Go through the entries and write each one out again unchanged.

[Records for the task Boundary: Start]

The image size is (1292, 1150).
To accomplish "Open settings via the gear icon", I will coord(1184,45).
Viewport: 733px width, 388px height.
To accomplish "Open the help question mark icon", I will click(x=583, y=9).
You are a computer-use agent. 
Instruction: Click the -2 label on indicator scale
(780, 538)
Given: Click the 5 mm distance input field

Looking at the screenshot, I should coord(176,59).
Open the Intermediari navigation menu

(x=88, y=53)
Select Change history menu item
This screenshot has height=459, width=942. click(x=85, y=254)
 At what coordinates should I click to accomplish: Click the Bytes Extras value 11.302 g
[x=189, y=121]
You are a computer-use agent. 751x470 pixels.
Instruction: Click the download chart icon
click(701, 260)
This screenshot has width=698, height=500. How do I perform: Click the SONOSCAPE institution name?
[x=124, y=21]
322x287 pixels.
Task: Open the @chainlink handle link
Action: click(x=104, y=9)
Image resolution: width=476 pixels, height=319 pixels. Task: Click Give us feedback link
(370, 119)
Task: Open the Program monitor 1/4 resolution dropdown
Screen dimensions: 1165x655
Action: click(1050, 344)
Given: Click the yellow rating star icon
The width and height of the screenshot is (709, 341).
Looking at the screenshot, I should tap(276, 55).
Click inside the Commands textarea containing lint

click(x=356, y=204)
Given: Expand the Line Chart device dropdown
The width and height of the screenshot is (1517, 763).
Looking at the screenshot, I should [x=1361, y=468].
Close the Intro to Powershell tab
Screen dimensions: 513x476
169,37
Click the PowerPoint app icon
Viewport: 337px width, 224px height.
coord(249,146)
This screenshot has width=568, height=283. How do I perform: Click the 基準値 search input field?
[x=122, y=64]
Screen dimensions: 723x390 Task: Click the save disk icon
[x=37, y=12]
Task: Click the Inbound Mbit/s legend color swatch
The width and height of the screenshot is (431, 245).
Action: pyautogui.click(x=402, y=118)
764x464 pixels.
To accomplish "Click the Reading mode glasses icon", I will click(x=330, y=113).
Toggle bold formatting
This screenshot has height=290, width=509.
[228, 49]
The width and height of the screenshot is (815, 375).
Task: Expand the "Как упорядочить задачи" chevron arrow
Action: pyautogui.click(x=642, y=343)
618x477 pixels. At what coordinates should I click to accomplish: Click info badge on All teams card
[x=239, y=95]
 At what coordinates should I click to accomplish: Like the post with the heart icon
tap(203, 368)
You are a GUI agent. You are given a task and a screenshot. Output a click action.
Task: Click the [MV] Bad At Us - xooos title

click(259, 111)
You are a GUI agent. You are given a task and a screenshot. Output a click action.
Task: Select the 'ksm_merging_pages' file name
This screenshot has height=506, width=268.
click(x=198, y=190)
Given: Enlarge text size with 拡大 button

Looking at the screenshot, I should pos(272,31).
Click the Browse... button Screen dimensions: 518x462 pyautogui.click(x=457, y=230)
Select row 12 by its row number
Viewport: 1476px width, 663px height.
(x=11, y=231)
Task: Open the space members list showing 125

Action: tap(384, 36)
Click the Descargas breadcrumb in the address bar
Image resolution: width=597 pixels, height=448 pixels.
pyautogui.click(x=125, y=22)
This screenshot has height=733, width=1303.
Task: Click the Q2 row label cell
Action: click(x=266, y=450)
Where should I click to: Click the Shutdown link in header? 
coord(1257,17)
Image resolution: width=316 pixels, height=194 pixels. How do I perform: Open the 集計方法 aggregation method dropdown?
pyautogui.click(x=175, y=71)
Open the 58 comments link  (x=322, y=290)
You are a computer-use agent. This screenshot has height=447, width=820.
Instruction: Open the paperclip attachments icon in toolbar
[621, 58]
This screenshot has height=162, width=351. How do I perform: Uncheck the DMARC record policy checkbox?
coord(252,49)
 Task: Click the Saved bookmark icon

[Records for the task Boundary: End]

#### Written answer:
The image size is (1292, 1150).
To accomplish "Open settings via the gear icon", I will coord(1184,45).
Viewport: 733px width, 388px height.
To accomplish "Open the help question mark icon", I will click(x=583, y=9).
You are a computer-use agent. 
Instruction: Click the -2 label on indicator scale
(780, 538)
Given: Click the 5 mm distance input field

Looking at the screenshot, I should coord(176,59).
Open the Intermediari navigation menu

(x=88, y=53)
Select Change history menu item
This screenshot has height=459, width=942. click(x=85, y=254)
 At what coordinates should I click to accomplish: Click the Bytes Extras value 11.302 g
[x=189, y=121]
You are a computer-use agent. 751x470 pixels.
Instruction: Click the download chart icon
click(701, 260)
This screenshot has width=698, height=500. How do I perform: Click the SONOSCAPE institution name?
[x=124, y=21]
322x287 pixels.
Task: Open the @chainlink handle link
Action: click(x=104, y=9)
Image resolution: width=476 pixels, height=319 pixels. Task: Click Give us feedback link
(370, 119)
Task: Open the Program monitor 1/4 resolution dropdown
Screen dimensions: 1165x655
Action: click(1050, 344)
Given: Click the yellow rating star icon
The width and height of the screenshot is (709, 341).
Looking at the screenshot, I should tap(276, 55).
Click inside the Commands textarea containing lint

click(x=356, y=204)
Given: Expand the Line Chart device dropdown
The width and height of the screenshot is (1517, 763).
Looking at the screenshot, I should [x=1361, y=468].
Close the Intro to Powershell tab
Screen dimensions: 513x476
169,37
Click the PowerPoint app icon
Viewport: 337px width, 224px height.
coord(249,146)
This screenshot has width=568, height=283. How do I perform: Click the 基準値 search input field?
[x=122, y=64]
Screen dimensions: 723x390 Task: Click the save disk icon
[x=37, y=12]
Task: Click the Inbound Mbit/s legend color swatch
The width and height of the screenshot is (431, 245).
Action: pyautogui.click(x=402, y=118)
764x464 pixels.
To accomplish "Click the Reading mode glasses icon", I will click(x=330, y=113).
Toggle bold formatting
This screenshot has height=290, width=509.
[228, 49]
The width and height of the screenshot is (815, 375).
Task: Expand the "Как упорядочить задачи" chevron arrow
Action: pyautogui.click(x=642, y=343)
618x477 pixels. At what coordinates should I click to accomplish: Click info badge on All teams card
[x=239, y=95]
 At what coordinates should I click to accomplish: Like the post with the heart icon
tap(203, 368)
You are a GUI agent. You are given a task and a screenshot. Output a click action.
Task: Click the [MV] Bad At Us - xooos title

click(259, 111)
You are a GUI agent. You are given a task and a screenshot. Output a click action.
Task: Select the 'ksm_merging_pages' file name
This screenshot has height=506, width=268.
click(x=198, y=190)
Given: Enlarge text size with 拡大 button

Looking at the screenshot, I should pos(272,31).
Click the Browse... button Screen dimensions: 518x462 pyautogui.click(x=457, y=230)
Select row 12 by its row number
Viewport: 1476px width, 663px height.
(x=11, y=231)
Task: Open the space members list showing 125

Action: tap(384, 36)
Click the Descargas breadcrumb in the address bar
Image resolution: width=597 pixels, height=448 pixels.
pyautogui.click(x=125, y=22)
This screenshot has height=733, width=1303.
Task: Click the Q2 row label cell
Action: click(x=266, y=450)
Where should I click to: Click the Shutdown link in header? 
coord(1257,17)
Image resolution: width=316 pixels, height=194 pixels. How do I perform: Open the 集計方法 aggregation method dropdown?
pyautogui.click(x=175, y=71)
Open the 58 comments link  (x=322, y=290)
You are a computer-use agent. This screenshot has height=447, width=820.
Instruction: Open the paperclip attachments icon in toolbar
[621, 58]
This screenshot has height=162, width=351. How do I perform: Uncheck the DMARC record policy checkbox?
coord(252,49)
 Task: Click the Saved bookmark icon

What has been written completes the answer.